調査隊のリーダーだった高野秀行が著したノンフィクション『幻獣ムベンベを追え』が文庫化されたので、この機会に紹介しておこう。一介の大学生にすぎなかった高野たちが、ムベンベに会いたい一心で日本と国交のないコンゴ共和国に入国許可をとりつけ現地入りするまでの過程は感動的なまでに無茶である。なにしろ現地語のリンガラ語を習うため、在日コンゴ人を探し出すところから準備を始めないといけないのだ。彼らは「池尻の定食屋でコンゴ人学生がアルバイトをしているという未確認情報を得て、夜の池尻を走り回り、飲食店をしらみつぶしに探した」という(想像するとおかしい)。
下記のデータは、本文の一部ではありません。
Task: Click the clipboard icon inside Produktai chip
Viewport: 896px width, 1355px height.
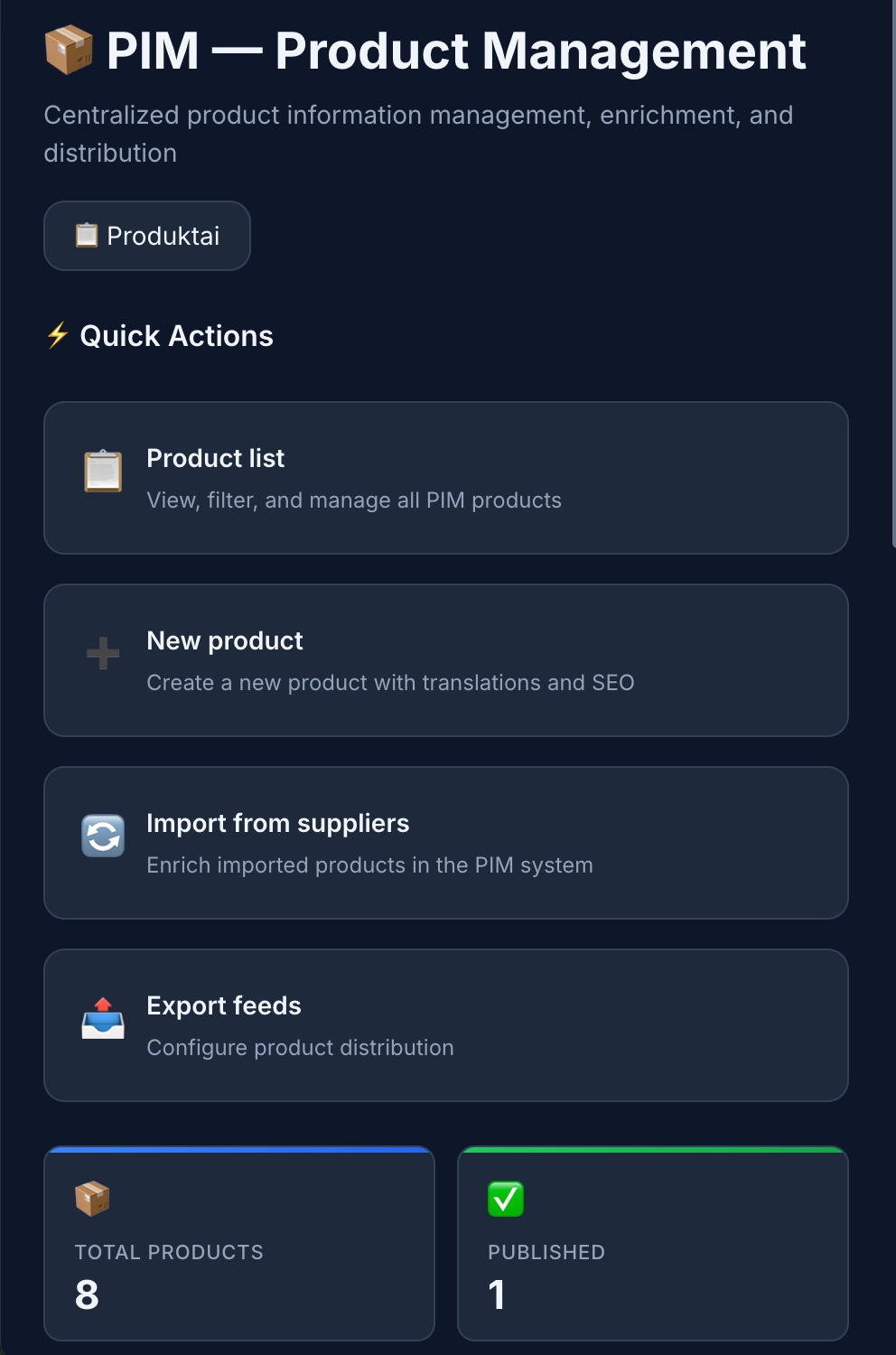Action: click(x=86, y=235)
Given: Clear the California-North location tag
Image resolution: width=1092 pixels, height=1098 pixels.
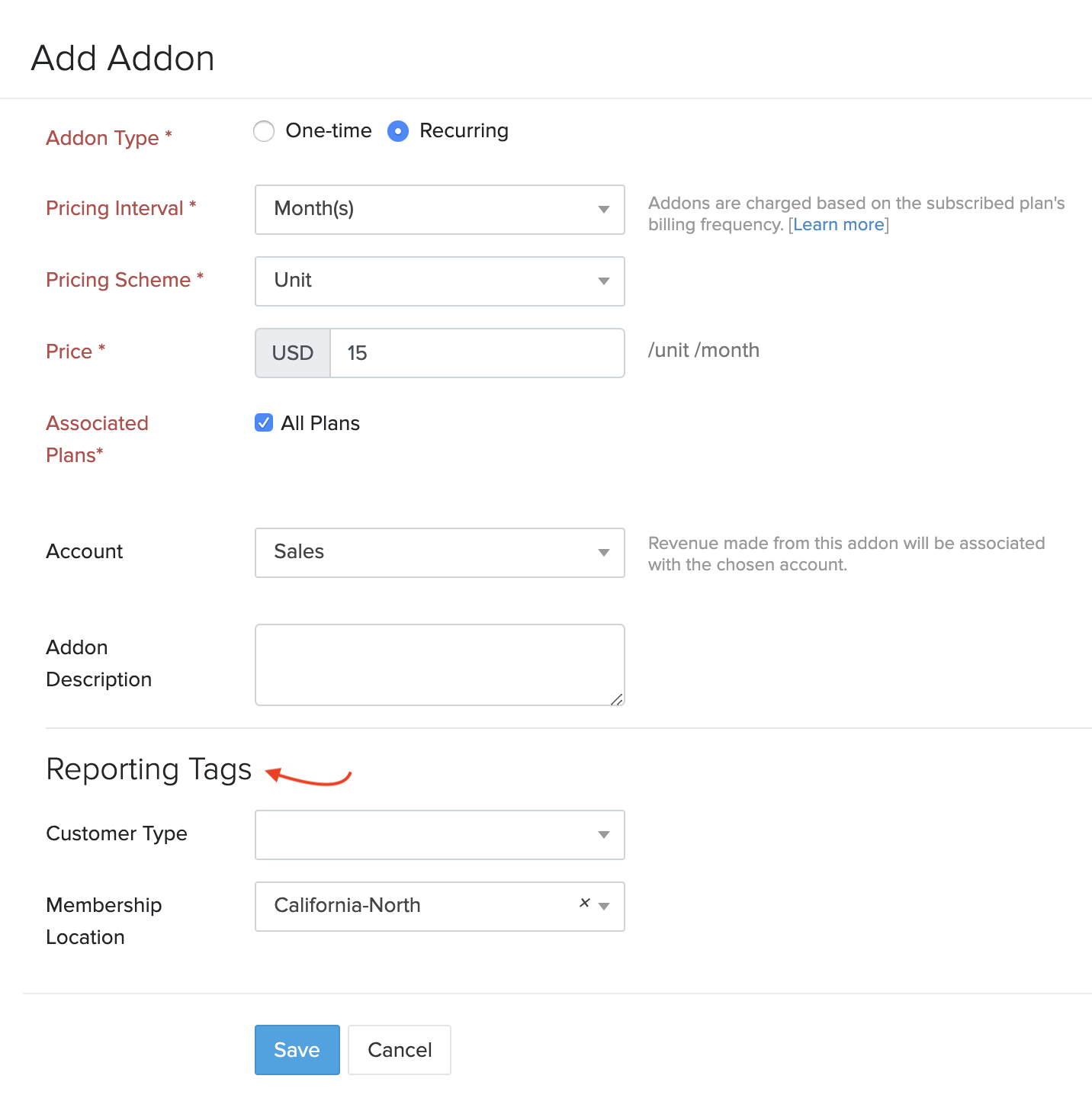Looking at the screenshot, I should coord(585,901).
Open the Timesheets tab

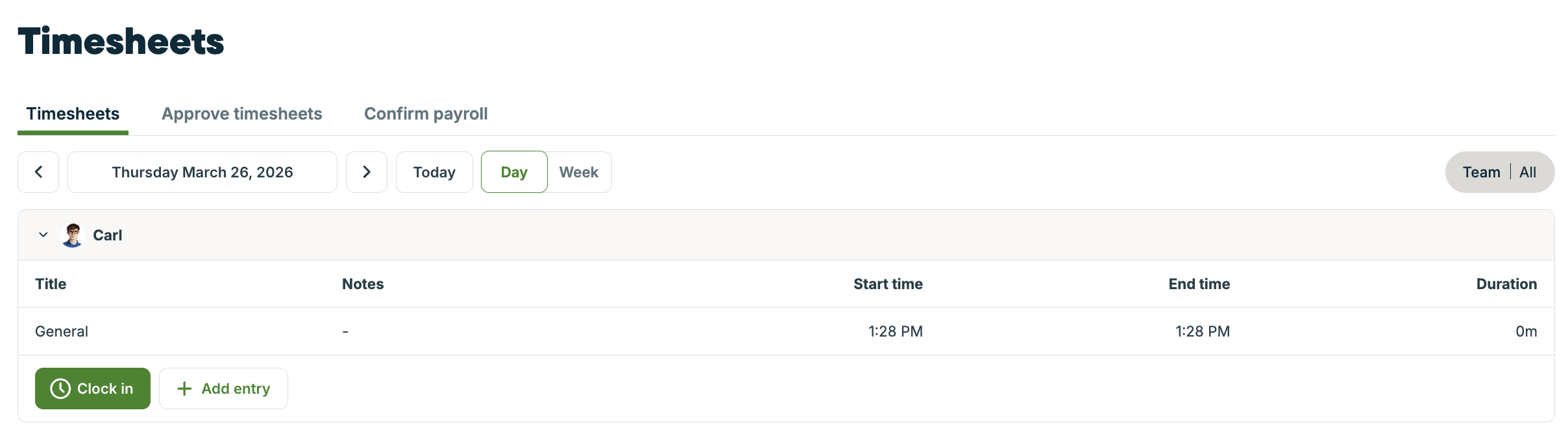tap(73, 114)
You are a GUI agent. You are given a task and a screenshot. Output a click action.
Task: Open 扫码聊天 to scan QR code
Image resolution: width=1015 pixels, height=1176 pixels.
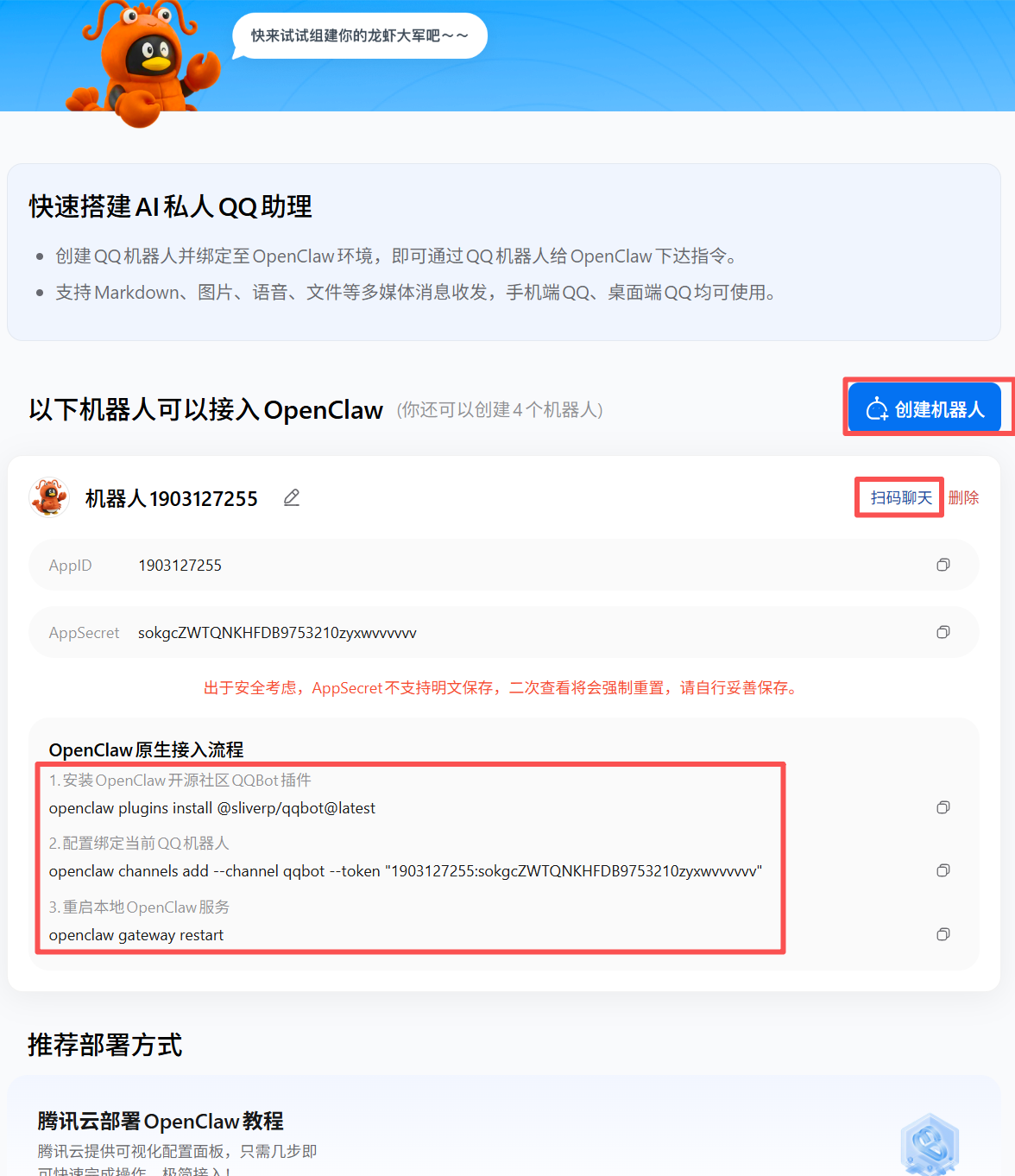tap(898, 497)

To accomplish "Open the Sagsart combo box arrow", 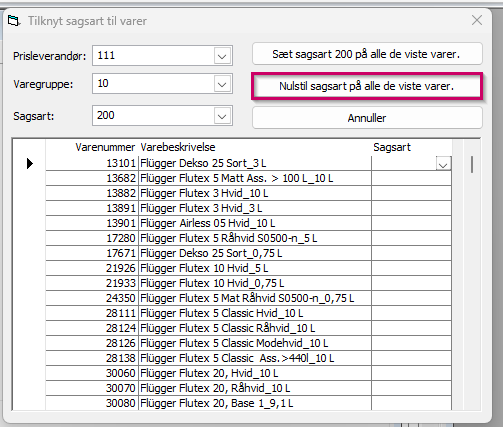I will [x=222, y=116].
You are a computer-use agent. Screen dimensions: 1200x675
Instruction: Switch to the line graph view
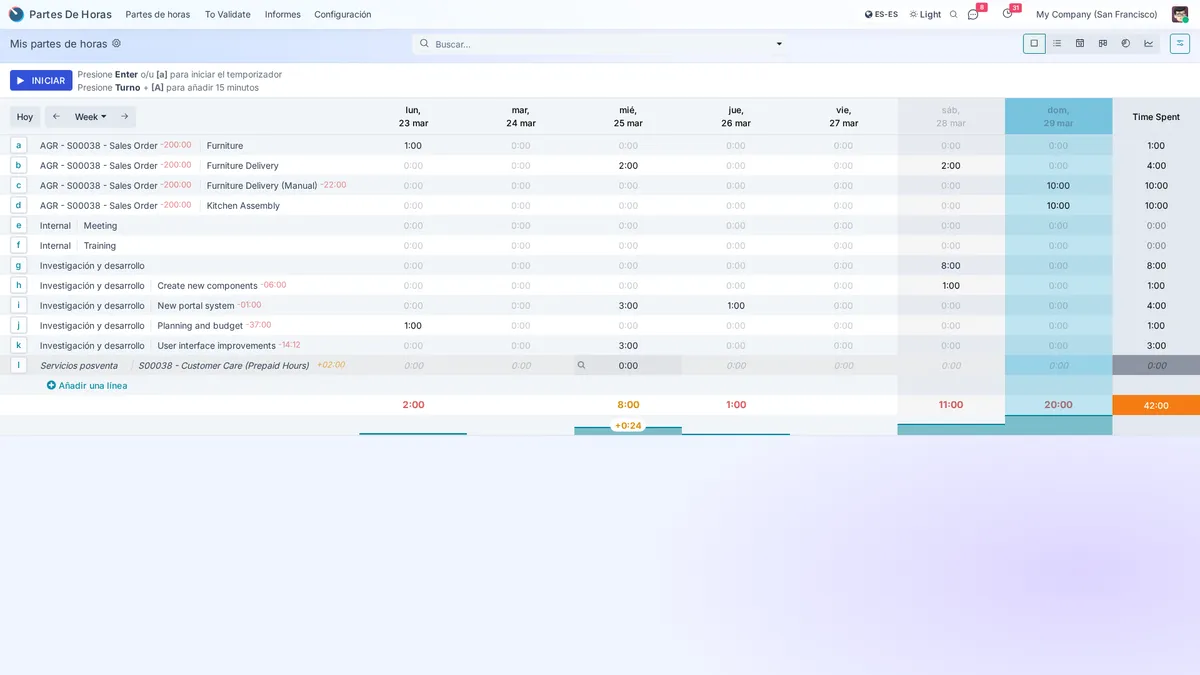point(1148,43)
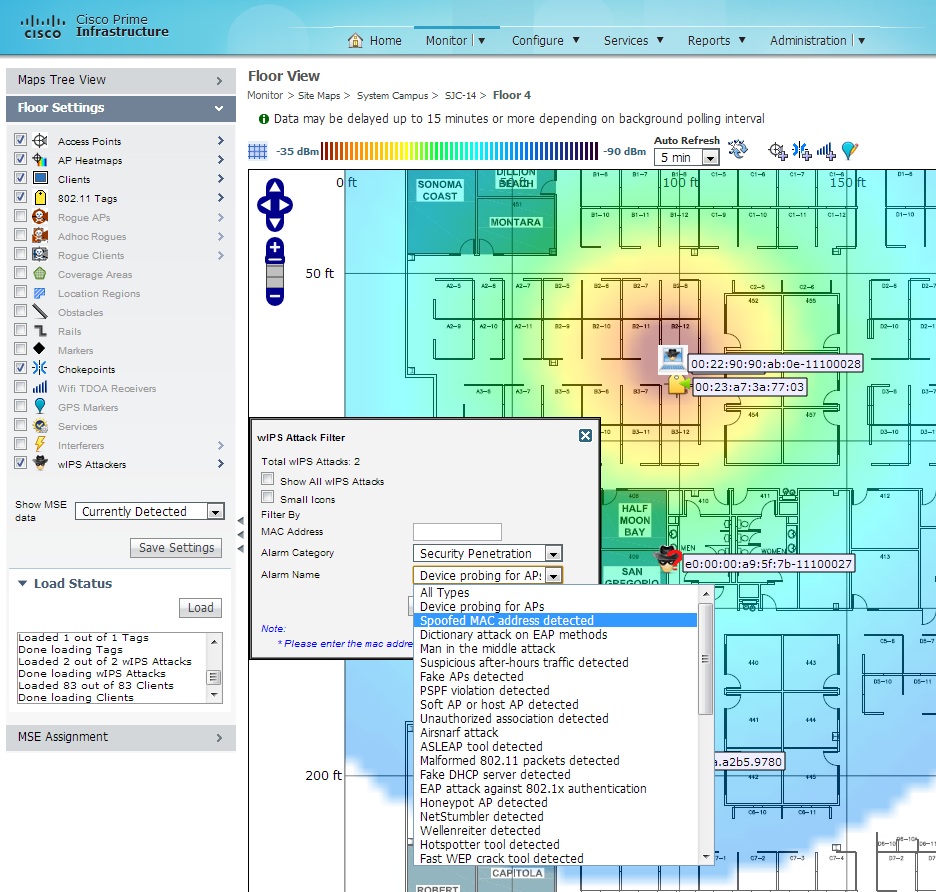Screen dimensions: 936x892
Task: Click the refresh icon next to Auto Refresh
Action: (738, 150)
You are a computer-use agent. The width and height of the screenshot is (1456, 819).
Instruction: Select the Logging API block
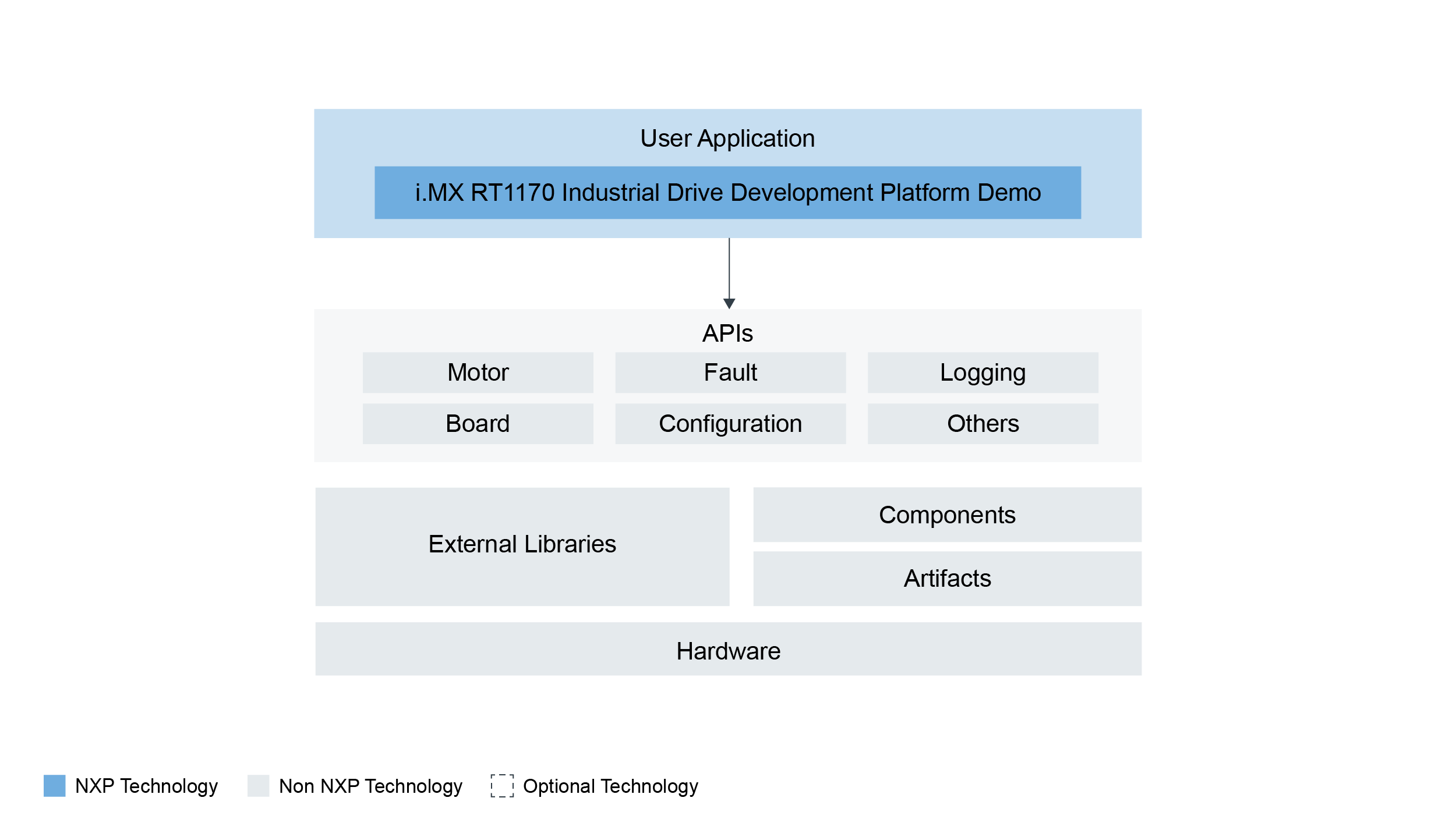[x=983, y=373]
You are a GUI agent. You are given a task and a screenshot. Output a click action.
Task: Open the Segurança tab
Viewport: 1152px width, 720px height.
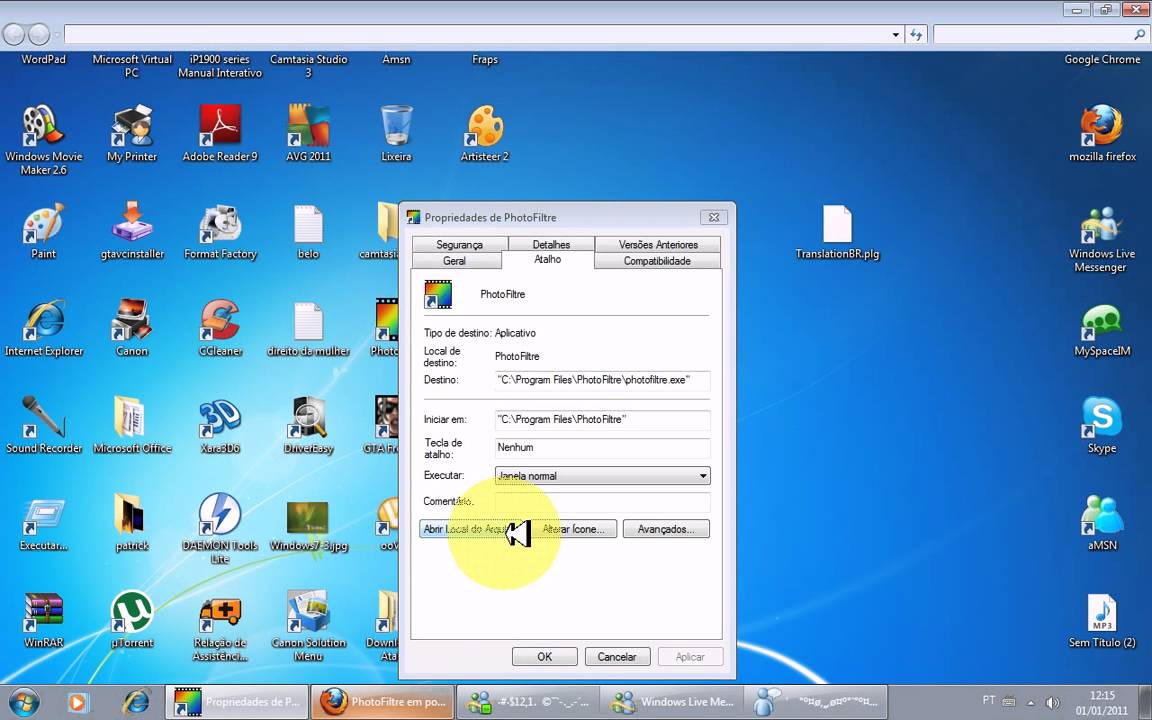459,245
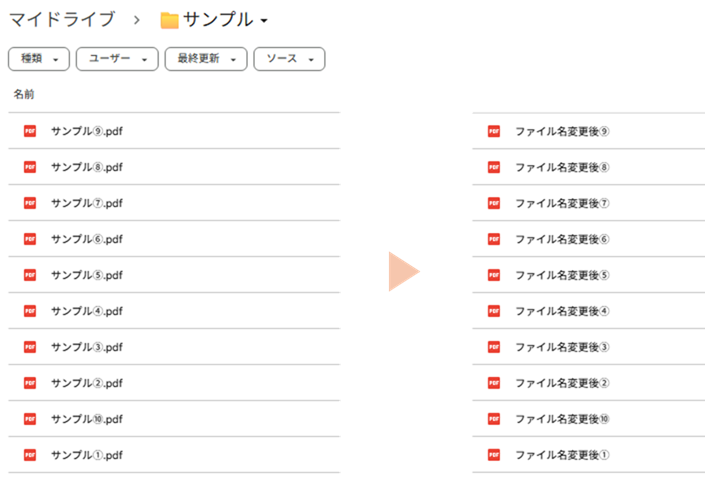Select file サンプル⑧.pdf
Image resolution: width=705 pixels, height=502 pixels.
[87, 167]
ようやくコンゴに入国しても問題は山積みである。探検終了後に装備の一部を国に寄付する約束をしなければ調査の許可は下りないと政府に脅迫されたり、中央政府は現地のボア族から嫌われているため、調査隊と政府の取り決めも反故にされかかったり、とまず軋轢がある。

もちろん、現地で雇ったポーターが食糧の一部を着服したり(そのため後で調査隊に深刻な食糧危機が訪れる)、現地ガイドの人選や報酬額が折り合わず揉めたり、というのは日常茶飯事である。そのたびに、高野たちは右往左往する。騒動の合間にはマラリアだ。なにしろ沼地のようなところにキャンプをはって滞在しているのだから体調を崩す人間が出るのも当然である。栄養不足も相まって、調査隊は餓鬼のようにやせ細っていく。

そこまでして行う調査のメインは、視認によるムベンベ探しである。湖面に顔を出したムベンベをスコープでとらえるのだ。もちろんソナーなどの機材も持参したのだが、なぜか早々と故障して使いものにならなくなる。後は気の遠くなるような時間を、「待って」過ごすしかない。

興味は、幻獣は実在するのかという一点に集約されるだろう。「モケーレ・ムベンベ」とは「水の流れをせき止めるもの」の現地語であり、何人もの現地人がそれを目撃したと伝えられていたのだが、調査隊が滞在するうちに、フィルターを通さない生の事実が判明していく。もともと高野たちは幻獣実在の狂信者ではなく、度の過ぎた懐疑論者でもない。その彼らが最後にある結論に行き着く瞬間は、やはり感動的である。真の科学的態度とはこういう姿勢のことを言う。

冒険のロマンが成立しなくなっている現在、これは貴重な読み物である。できれば自分で楽しむだけではなく、子供にも薦めて感動を分かちあってほしい。